But the discerning Christian can with satisfaction boast on this
wise: "My baptism or my absolution is not of my own devising or
ordaining, nor of another man's. It is of Christ my Lord. For here is
his command ordaining the office: 'Go ye therefore, and make
disciples of all the nations, baptizing them into the name of the
Father and of the Son and of the Holy Spirit.' Mt 28, 19. Upon
authority of the office, work and gift here presented, I can boast
and be strong in faith against the devil and all the gates of hell;
otherwise I cannot withstand Satan for one moment. He would not be
afraid of me and my works though I should be able to boast of having
lived seventy years as a member of a holy order, serving God every
day and hour, praying, fasting, and so on."
46. The devil hurls both person and work, as he finds them, into the
abyss of hell. If he ask you where God has commanded such works as
yours, you have no answer. But let him hear you boast in the
confident faith God's command inspires: "I have received from Christ
my Lord baptism and absolution; of this I am certain, and what I do
is done at his command and by his power"--let him hear that and he is
forced immediately to leave you. He must flee, not from your person
or works, but from Christ's office and gifts found with you.

Stated goal 1: Please translate this sentence from the passage on baptism and absolution into Spanish: "He must flee, not from your person or works, but from Christ's office and gifts found with you."
Stated goal 2: Reproduce the section of the passage on baptism and absolution starting at "46. The devil" and ending at "found with you.".

Supplied material:
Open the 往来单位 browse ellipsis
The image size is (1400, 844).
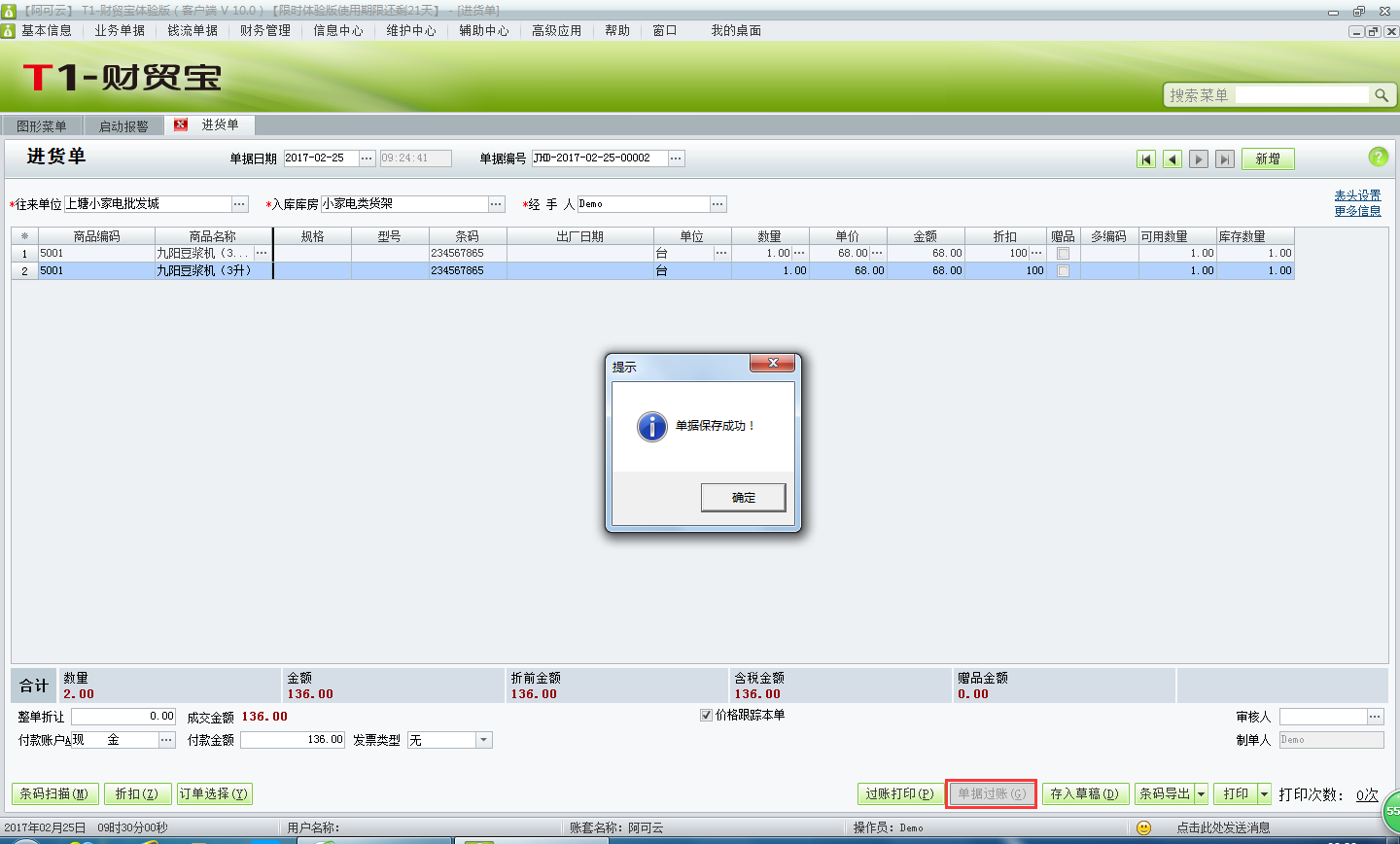coord(239,204)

Exercise solution 1: Debe huir, no de tu persona ni de tus obras, sino del oficio y de los dones de Cristo que se hallan contigo.

Exercise solution 2:
46. The devil hurls both person and work, as he finds them, into the
abyss of hell. If he ask you where God has commanded such works as
yours, you have no answer. But let him hear you boast in the
confident faith God's command inspires: "I have received from Christ
my Lord baptism and absolution; of this I am certain, and what I do
is done at his command and by his power"--let him hear that and he is
forced immediately to leave you. He must flee, not from your person
or works, but from Christ's office and gifts found with you.